Logiquement bourré de références cinéphiliques que les aficionados se font un plaisir de pointer, le film est porté par l'acteur Dennis Christopher, qui avait joué dans les solides Breaking Away et Les Chariots de feu, et qu'on retrouvera quelques années plus tard comme membre de la bande d'ados dans le (génial) téléfilm Ca.
Dans cette déclaration d'amour (fou, évidemment) au cinéma et la descente aux enfers qui s'ensuit, l'acteur est en outre épaulé par un bon casting, au milieu duquel on trouve Morgan Paull (le Blade Runner tué par le personnage de Léon au début du film de Ridley Scott), un Mickey Rourke encore débutant.
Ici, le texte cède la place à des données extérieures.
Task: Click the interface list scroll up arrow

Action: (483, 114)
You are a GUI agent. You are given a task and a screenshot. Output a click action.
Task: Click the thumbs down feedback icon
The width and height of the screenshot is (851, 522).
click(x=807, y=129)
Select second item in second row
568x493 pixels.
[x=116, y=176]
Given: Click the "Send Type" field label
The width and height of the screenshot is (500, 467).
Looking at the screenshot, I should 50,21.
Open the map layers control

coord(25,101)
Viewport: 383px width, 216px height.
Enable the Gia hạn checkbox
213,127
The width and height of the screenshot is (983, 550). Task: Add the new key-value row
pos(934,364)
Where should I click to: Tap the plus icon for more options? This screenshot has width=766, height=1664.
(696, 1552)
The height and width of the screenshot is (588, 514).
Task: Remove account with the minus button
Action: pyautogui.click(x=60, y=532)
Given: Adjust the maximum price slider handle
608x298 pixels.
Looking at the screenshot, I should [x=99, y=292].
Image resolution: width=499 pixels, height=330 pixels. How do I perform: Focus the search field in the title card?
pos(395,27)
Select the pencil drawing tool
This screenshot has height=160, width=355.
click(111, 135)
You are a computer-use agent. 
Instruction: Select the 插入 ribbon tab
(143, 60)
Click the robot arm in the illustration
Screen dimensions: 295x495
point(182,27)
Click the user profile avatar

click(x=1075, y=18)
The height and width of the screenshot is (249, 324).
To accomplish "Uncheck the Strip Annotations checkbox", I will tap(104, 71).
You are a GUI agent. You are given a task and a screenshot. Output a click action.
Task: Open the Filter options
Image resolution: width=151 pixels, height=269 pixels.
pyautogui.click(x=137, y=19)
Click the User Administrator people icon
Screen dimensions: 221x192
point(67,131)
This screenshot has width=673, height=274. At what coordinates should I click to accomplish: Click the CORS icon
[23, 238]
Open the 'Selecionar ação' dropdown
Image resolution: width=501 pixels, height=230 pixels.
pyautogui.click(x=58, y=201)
Et même un sosie de Marilyn Monroe incarnée par l'éphémère actrice Linda Kerridge, justement connue pour sa ressemblance avec l'icône.
Aux sources du Nil (1990)
Figure importante du Nouvel Hollywood dans les années 1970, qui aura grandement contribué à la carrière de son ami Jack Nicholson grâce aux films Cinq pièces faciles et au remake du Facteur sonne toujours deux fois, Bob Rafelson ne fut pas un cinéaste particulièrement prolifique, avec onze films à peine en 34 ans de carrière.
En 1990, il signa un fabuleux film d'aventures : Aux Sources du Nil. Un film comme on n'en a plus fait durant des décennies, jusqu'à ce que James Gray ne ravive la flamme avec The Lost City of Z, qui fut hélas un très douloureux échec en salle.
L'histoire, authentique, débute en 1854. Deux hommes se rencontrent à Aden : Richard Burton, aventurier (il fut pour l'anecdote le premier occidental à rentrer clandestinement dans la ville sainte de La Mecque, un crime passible de la peine de mort à l'époque), poète, ethnologue et traducteur de textes érotiques; et John Hanning Speke, animé d'une ambition effrénée. A Londres, ils décident de retourner en Afrique afin de résoudre un mystère qui, depuis longtemps, intrigue les Anglais : trouver l'emplacement exact des sources du Nil.
En voici la bande-annonce...
Le projet de faire un film sur ces deux explorateurs de légende remontait en réalité à la fin des années 60, avec Franklin J. Schaffner aux commandes. Il faudra finalement attendre la parution de la biographie Burton & Speke écrite par William Harrison et publiée en 1982 pour que le projet se remette sur de bons rails.
Baigné par la fabuleuse photo signée par Roger Deakins, Aux Sources du Nil est un récit flamboyant, émouvant et même cruel, une histoire d'amitié mais aussi de rivalité, portée par un merveilleux duo d'acteurs. Patrick Bergin, sous les traits de Richard Burton, et Lain Glen, absolument parfait dans son rôle de John Hanning Speke. Un acteur que les fans de Game of Thrones connaissent bien, puisqu'il y incarnait Jorah Mormont.
Hormis une antique VHS, ce film n'a jamais été édité en DVD chez nous, encore moins en Blu-ray. Peut-être que le terrible et profondément injuste échec en salle du film, qui n'a ramassé que 4 millions $ au box office à l'international (c'est dire la violence de la gifle), y est pour quelque chose ? On lance donc un vibrant appel de détresse à un éditeur qui serait assez charitable pour éditer ce très grand film d'aventures.